When developing a CSV file, destined for further conversions, one has to take several steps:

  • While the workbooks are three-dimensional data structures, CSV files can only be two-dimensional. Hence, there is a need to merge all worksheets into a single sheet, which can be eventually exported as a CSV-formatted file.
  • For this purpose a module was written in the Visual Basic for Applications (VBA). The module is stored in a separate workbook, whose first worksheet defines the list of files, which are to be converted, and a list of thus created, subsequent, files. The module works in a loop for each file of the list, it opens it, creates a new worksheet in it, copies into it data from all preceding worksheets and stores the new sheet into a CSV file.
  • Export routines for CSV files are in the VBA broken (SaveAs function). If the MS-Office 97 is used, values are compulsorily separated with commas and a floating point is translated into a point. If a field contains a comma, the whole value is put in quotes. There is no way with which to change this behavior. However, in the Czech edition of MS-Office 2000 the VBA adopts locale settings and exports proceed along other rules. Delimiters are taken from the system. In the Czech, setting the role of separator is played by semi-colon and of decimal points by a comma. However, if the field itself includes a semi-colon, the value is not in quotes. This leads to subsequent misinterpretations of fields in a CSV file and the system is not usable. This can be resolved by changing separators in the Control panel/National settings according to the U.S. system, then the conversion module is used and eventually the original setting of the system is restored. We suppose that in the purely English-speaking environment the conversion will run without any conceptual problems, without these "manual" steps.
  • As we wrote the VBA module later than other conversion programs, we decided to continue with the use of semi-colon as a separator in the subsequent work with CSV files (in the tests, in which exports were made manually, the Czech edition of the MS-Excel of all versions created data separated with semi-colons). This is why we developed a C-program, which translates the U.S. version of a CSV file into a format in which commas are replaced with semi-colons (except for text in quotes) to ensure compatibility with further programs following the previous exports.

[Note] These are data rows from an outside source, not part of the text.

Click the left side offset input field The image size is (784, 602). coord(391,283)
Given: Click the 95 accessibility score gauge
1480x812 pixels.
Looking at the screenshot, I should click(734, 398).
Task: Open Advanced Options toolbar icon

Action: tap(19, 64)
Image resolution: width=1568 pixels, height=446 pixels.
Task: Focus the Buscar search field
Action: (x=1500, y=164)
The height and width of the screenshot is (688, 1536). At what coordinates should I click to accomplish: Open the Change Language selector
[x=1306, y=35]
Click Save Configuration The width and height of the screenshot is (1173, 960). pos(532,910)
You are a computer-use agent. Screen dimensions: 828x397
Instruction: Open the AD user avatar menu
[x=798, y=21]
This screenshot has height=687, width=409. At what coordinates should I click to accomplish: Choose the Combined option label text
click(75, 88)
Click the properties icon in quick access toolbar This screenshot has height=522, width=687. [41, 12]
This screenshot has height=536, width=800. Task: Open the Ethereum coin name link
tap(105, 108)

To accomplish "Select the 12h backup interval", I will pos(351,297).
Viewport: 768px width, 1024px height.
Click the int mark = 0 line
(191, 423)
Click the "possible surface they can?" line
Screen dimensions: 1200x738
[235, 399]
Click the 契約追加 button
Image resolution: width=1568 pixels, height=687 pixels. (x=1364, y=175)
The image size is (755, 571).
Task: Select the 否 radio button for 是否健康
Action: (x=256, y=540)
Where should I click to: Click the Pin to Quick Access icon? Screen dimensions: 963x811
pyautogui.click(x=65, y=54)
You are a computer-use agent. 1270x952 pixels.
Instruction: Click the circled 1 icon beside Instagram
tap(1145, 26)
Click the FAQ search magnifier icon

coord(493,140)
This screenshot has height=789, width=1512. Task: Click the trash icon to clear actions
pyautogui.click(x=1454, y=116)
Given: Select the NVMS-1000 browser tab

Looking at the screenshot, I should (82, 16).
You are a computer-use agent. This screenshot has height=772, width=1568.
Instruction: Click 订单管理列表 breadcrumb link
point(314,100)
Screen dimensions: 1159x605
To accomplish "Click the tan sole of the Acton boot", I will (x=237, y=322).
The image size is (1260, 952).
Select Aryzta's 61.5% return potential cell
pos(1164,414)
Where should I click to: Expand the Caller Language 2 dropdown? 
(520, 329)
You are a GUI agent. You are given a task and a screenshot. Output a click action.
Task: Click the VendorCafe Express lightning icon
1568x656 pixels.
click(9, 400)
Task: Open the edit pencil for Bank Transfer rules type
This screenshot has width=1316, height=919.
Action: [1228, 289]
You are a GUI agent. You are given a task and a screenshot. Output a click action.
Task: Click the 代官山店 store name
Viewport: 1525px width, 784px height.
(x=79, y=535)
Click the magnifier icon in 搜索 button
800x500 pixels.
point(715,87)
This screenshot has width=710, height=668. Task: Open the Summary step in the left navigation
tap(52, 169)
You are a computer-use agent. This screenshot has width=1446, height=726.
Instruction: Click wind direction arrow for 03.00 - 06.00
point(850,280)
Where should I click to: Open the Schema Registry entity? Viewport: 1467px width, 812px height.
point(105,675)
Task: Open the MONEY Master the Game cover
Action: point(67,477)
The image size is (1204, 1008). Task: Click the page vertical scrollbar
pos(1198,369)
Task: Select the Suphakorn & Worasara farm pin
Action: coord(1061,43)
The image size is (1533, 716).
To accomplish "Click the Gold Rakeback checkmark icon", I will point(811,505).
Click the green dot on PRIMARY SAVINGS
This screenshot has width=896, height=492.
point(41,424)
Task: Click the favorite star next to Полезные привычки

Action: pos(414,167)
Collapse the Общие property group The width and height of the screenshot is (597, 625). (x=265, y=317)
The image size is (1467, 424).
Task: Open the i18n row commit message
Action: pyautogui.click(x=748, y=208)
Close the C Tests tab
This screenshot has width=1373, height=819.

Here you can download the relevant VBA module and import it into your MS-Excel workbook or at least be inspired by it when implementing your own solution.

XML factory

Now we are ready to start generating data in the XML format. In keeping with the text above, we are able to convert CSV-formatted data into a structure described by a set of XML tags. For this purpose, we had to write our own tool (a C-language program), which does this automatically with any amount of data. Now look at the list of features and advantages of the use of this tool (called "csv2xml"):

  • Pure Win32-executable, linked statically. It runs fast without a need of supporting runtime-environment. It runs on MS-Windows 9x / NT / 2000 platforms, but it can be easily compiled under any operating system, supporting the ANSI-C compiler. As it operates in console (textual) mode, its source code is hardware independent.
  • The program "knows" the semantic structure of data exported into the CSV format and converts them into XML. The set of used XML tags complies with the DTD (definition type document, describing the syntax of allowed tags), which is part of our proposed standard and which is hard-coded into the structure of the program itself. In the future versions of this tool the names of tags and description of semantic structure of a CSV file will be defined toward the program externally, which means that all subsequent changes or more general use will be possible without the need of re-compiling the relevant program.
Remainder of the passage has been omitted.